**Instructions for the task:**
Copy each of the entries below faithfully, setting aside any pictures.

BEGIN Supplied entries

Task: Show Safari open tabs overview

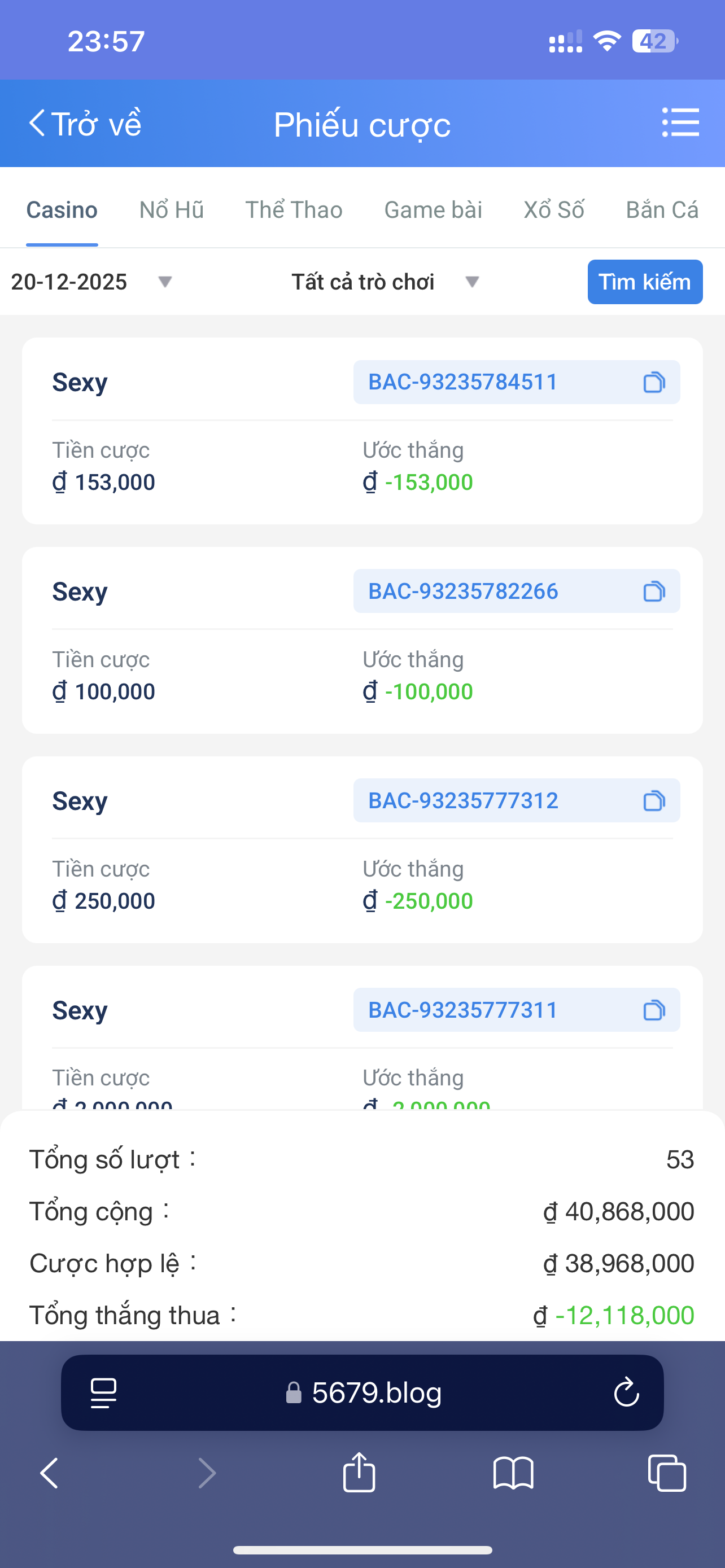Action: (x=667, y=1473)
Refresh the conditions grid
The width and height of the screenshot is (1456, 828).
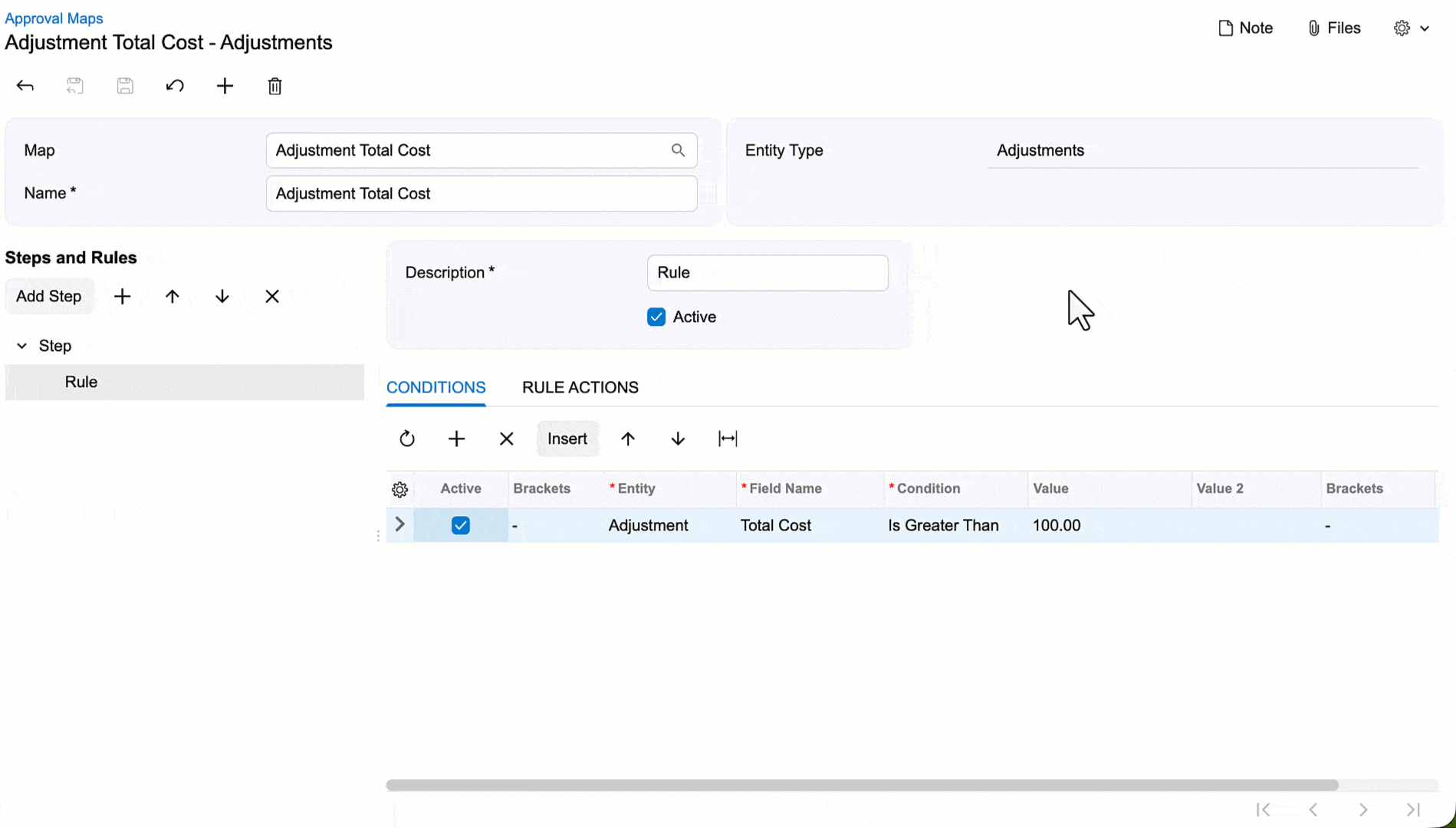click(407, 439)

END Supplied entries

**Written answer:**
Task: Show Safari open tabs overview

Action: (x=667, y=1473)
Refresh the conditions grid
The width and height of the screenshot is (1456, 828).
click(407, 439)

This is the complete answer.